Page
☆ ☆ ☆ ☆

Yeah, it should be "Armed".

>
>> +		hellcreek_port->port);
>> +}
>> +
>> +static void hellcreek_check_schedule(struct work_struct *work)
>> +{
>> +	struct delayed_work *dw = to_delayed_work(work);
>> +	struct hellcreek_port *hellcreek_port;
>> +	struct hellcreek *hellcreek;
>> +	bool startable;
>> +
>> +	hellcreek_port = dw_to_hellcreek_port(dw);
>> +	hellcreek = hellcreek_port->hellcreek;
>> +
>> +	mutex_lock(&hellcreek->reg_lock);
>> +
>> +	/* Check starting time */
>> +	startable = hellcreek_schedule_startable(hellcreek,
>> +						 hellcreek_port->port);
>> +	if (startable) {
>> +		hellcreek_start_schedule(hellcreek, hellcreek_port->port);
>> +		mutex_unlock(&hellcreek->reg_lock);
>> +		return;
>> +	}
>> +
>> +	mutex_unlock(&hellcreek->reg_lock);
>> +
>> +	/* Reschedule */
>> +	schedule_delayed_work(&hellcreek_port->schedule_work,
>> +			      HELLCREEK_SCHEDULE_PERIOD);
>> +}
>> +
>> +static int hellcreek_port_set_schedule(struct dsa_switch *ds, int port,
>> +				       struct tc_taprio_qopt_offload *taprio)
>> +{
>> +	struct hellcreek *hellcreek = ds->priv;
>> +	struct hellcreek_port *hellcreek_port;
>> +	struct hellcreek_schedule *schedule;
>> +	bool startable;
>> +	u16 ctrl;
>> +
>> +	hellcreek_port = &hellcreek->ports[port];
>> +
>> +	/* Convert taprio data to hellcreek schedule */
>> +	schedule = hellcreek_taprio_to_schedule(taprio);
>> +	if (IS_ERR(schedule))
>> +		return PTR_ERR(schedule);
>> +
>> +	dev_dbg(hellcreek->dev, "Configure traffic schedule on port %d\n",
>> +		port);
>> +
>> +	/* First cancel delayed work */
>> +	cancel_delayed_work_sync(&hellcreek_port->schedule_work);
>> +
>> +	mutex_lock(&hellcreek->reg_lock);
>> +
>> +	if (hellcreek_port->current_schedule)

☆ ☆ ☆ ☆

Provided data
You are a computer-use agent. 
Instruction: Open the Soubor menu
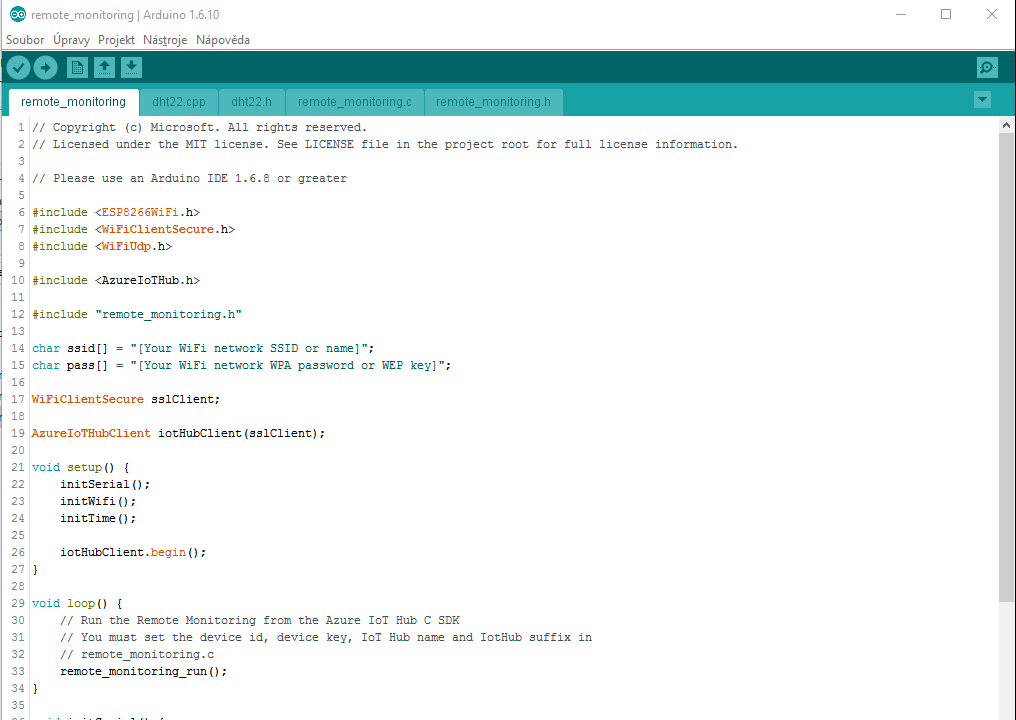coord(25,40)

☆ ☆ ☆ ☆

Instructions
• A. Answer these questions about the hellcreek patch excerpt, one line each:
(i) What word does the reply at the top say it should be?
(ii) In hellcreek_check_schedule, which function is called to reschedule the work when the schedule is not startable?
(iii) In hellcreek_port_set_schedule, which function converts the taprio data into a hellcreek schedule?
• B. Carry on the hellcreek patch excerpt from its last line.

Answers for the tasks
• A.
(i) "Armed"
(ii) schedule_delayed_work
(iii) hellcreek_taprio_to_schedule

• B.
>> +		hellcreek_free_schedule(hellcreek, port);
>> +	hellcreek_port->current_schedule = schedule;
>> +
>> +	/* Then select port */
>> +	hellcreek_select_tgd(hellcreek, port);
>> +
>> +	/* Enable gating and set the admin state to forward everything in the
>> +	 * mean time
>> +	 */
>> +	ctrl = (0xff << TR_TGDCTRL_ADMINGATESTATES_SHIFT) | TR_TGDCTRL_GATE_EN;
>> +	hellcreek_write(hellcreek, ctrl, TR_TGDCTRL);
>
> Hmm, "in the meantime"? When do these admin gate states become effective?
> If possible, I expect that the currently operational schedule remains
> operational exactly until the base_time of the newly installed one,
> minus a possible cycle_time_extension.

Yes, that's the expectation. And the hardware works like that. I'll have
a look if this code is correct.

>
>> +
>> +	/* Cancel pending schedule */
>> +	hellcreek_write(hellcreek, 0x00, TR_ESTCMD);
>> +
>> +	/* Setup a new schedule */
>> +	hellcreek_setup_gcl(hellcreek, port, schedule);
>> +
>> +	/* Configure cycle time */
>> +	hellcreek_set_cycle_time(hellcreek, schedule);
>
> As a general comment, if the hardware doesn't support the cycle time
> extension when switching schedules, then you should NACK a non-zero
> passed argument there.

Ok.

>
>> +
>> +	/* Check starting time */
>> +	startable = hellcreek_schedule_startable(hellcreek, port);
>> +	if (startable) {
>> +		hellcreek_start_schedule(hellcreek, port);
>> +		mutex_unlock(&hellcreek->reg_lock);
>> +		return 0;
>> +	}
>> +
>> +	mutex_unlock(&hellcreek->reg_lock);
>> +
>> +	/* Schedule periodic schedule check */
>> +	schedule_delayed_work(&hellcreek_port->schedule_work,
>> +			      HELLCREEK_SCHEDULE_PERIOD);
>> +
>> +	return 0;
>> +}
>> +
>> +static int hellcreek_port_del_schedule(struct dsa_switch *ds, int port)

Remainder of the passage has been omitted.